Don't get me wrong, I'm a serious hardware buff, and love the idea of any type of RAID, but unfortunately, except for the occasional desktop application, it doesn't really offer much of a performance boost. I've even noticed that putting my swap file on a 4x RAID 0 array made very little(if any) impact on overall system performance. That is, a noticeable performance difference, of course.

All this being said, I still want to get a good Areca RAID controller, and run a serious 4-8x RAID0 Array (before swapping to RAID 5, or 6) just to see how fast this array would perform. Call it the hardware "kid" in me, that still keeps trying to eek out every last possible ounce of performance . . .

P.S. I also had that 40MB HDD in my 386 sx 25 (1993), and still have the drive that replaced it, a 80MB Maxtor, and it still works !
November 27, 2006 7:15:25 PM

Please oh please add the noise/audible level of hard drives to your hard drive chart. That would be very helpful.

I care more about noise level than getting that 1/1000th performance increase over another hard drive.
November 27, 2006 7:16:51 PM

Quote:

Maybe you edit video ? RAID will not improve typical desktop performance that_much. I have 4xRAID0 running on my system here, and other than for seriously HDD intensive tasks, it offers no speed increase. Mostly I only see improvements when loading saved games, or game levels, editing Video, and extracting large archive files (oh, and seeing Sandra bench 4X barracudas(ATA 100) at 132MB/s, and 7 ms random access times is neat too). Of course, if you want to shave some time off your OS boot times, RAID0 can also come in handy, but unless you're running 0+1, or perhaps RAID10, you're playing with fire. *shrug*

Don't get me wrong, I'm a serious hardware buff, and love the idea of any type of RAID, but unfortunately, except for the occasional desktop application, it doesn't really offer much of a performance boost. I've even noticed that putting my swap file on a 4x RAID 0 array made very little(if any) impact on overall system performance. That is, a noticeable performance difference, of course.

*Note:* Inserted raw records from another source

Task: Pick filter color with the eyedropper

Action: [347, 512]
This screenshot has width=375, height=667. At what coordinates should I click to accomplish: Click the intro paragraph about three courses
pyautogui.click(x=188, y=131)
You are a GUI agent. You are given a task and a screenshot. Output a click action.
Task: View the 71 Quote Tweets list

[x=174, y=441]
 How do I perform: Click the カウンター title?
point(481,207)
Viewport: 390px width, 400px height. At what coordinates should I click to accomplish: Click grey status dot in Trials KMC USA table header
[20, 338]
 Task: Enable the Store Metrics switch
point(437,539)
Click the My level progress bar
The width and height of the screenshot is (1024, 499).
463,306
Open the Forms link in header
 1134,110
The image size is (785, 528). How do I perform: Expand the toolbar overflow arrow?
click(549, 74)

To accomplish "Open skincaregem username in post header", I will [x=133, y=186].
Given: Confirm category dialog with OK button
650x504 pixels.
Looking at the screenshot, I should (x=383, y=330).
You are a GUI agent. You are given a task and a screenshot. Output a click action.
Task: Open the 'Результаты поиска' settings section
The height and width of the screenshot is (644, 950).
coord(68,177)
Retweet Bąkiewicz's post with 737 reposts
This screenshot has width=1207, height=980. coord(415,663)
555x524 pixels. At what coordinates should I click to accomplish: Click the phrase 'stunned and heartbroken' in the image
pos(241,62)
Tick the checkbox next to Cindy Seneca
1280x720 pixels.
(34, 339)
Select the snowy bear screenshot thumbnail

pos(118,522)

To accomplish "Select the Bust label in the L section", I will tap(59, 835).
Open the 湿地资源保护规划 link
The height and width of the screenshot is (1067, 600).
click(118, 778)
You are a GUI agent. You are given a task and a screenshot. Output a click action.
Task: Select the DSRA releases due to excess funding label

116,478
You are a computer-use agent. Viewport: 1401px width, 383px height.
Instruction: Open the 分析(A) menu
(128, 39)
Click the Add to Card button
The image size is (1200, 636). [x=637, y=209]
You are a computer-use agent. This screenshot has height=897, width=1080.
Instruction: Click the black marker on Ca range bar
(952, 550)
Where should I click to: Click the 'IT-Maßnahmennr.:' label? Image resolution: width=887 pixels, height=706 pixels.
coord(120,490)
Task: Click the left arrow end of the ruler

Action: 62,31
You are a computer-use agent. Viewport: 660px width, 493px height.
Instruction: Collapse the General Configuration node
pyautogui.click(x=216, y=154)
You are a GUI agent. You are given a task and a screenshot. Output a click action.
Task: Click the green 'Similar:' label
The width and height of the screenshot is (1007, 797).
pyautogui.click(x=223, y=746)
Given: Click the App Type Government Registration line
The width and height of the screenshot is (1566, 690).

All this being said, I still want to get a good Areca RAID controller, and run a serious 4-8x RAID0 Array (before swapping to RAID 5, or 6) just to see how fast this array would perform. Call it the hardware "kid" in me, that still keeps trying to eek out every last possible ounce of performance . . .

P.S. I also had that 40MB HDD in my 386 sx 25 (1993), and still have the drive that replaced it, a 80MB Maxtor, and it still works !


I have a lot of computers (at home, I manage 250 at work) right now that are pretty much the same spec such as:

P4 2.6 (533)
p4 2.8 Prescott
p4 3.0 Prescott
p4 3.0 Prescott
p4 3.4 Prescott
AMD 3500+
AMD 4400+ X2
Core 2 Duo 2.6


All with similar hardware (same Asus MB, generic Kingston ram and such).

One may have the raid, one may have say a 200 gig Western digital Sata drive.

The difference in doing any task in Windows is greatly improved. Simple things such as opening Itunes (with 60 gigs of MP3's) is significantly improved. I actually find it hard to use the non-raid PC's since the delays the HD cause are noticeable.


Real life example
When I backup the 60 gigs in mp3's from one to another, I can fire up WOW on the AMD 4400+ with absolutely no hard drive lag (hell, I cant even tell its crunching the data). On the Core 2 duo with 4 gigs or ram but only a 250 gig sata drive, the PC is severely lagged and cannot be used for much until its done. This applies to all of my PC's. The raid drives clearly perform much better.


I think one does not really see the benefit until you sit them next to each other and just use the PC's.
November 27, 2006 7:24:56 PM

WTF!?!?

Where the HELL are my SCSI drives?!!?
November 27, 2006 7:30:05 PM

Quote:
WTF!?!?

Where the HELL are my SCSI drives?!!?


SCSI only good on servers foo!!! :) 
November 27, 2006 7:39:54 PM

Quote:
SCSI only good on servers foo!!!


lol.. don't be silly, I'm using the Seagate 15k.5 73gb drive in my GAMING computer.
November 27, 2006 7:41:46 PM

Quote:
SCSI only good on servers foo!!!


lol.. don't be silly, I'm using the Seagate 15k.5 73gb drive in my GAMING computer.

SCSI or Sas?
November 27, 2006 7:42:50 PM

Quote:
SCSI or Sas?


SCSI.
November 27, 2006 7:50:11 PM

Quote:
SCSI or Sas?


SCSI.

Well, for the same price (or less with the SCSI card) you could have probably bought 2 Western digital 150gig Sata2 rapters and blow that drive away in striping.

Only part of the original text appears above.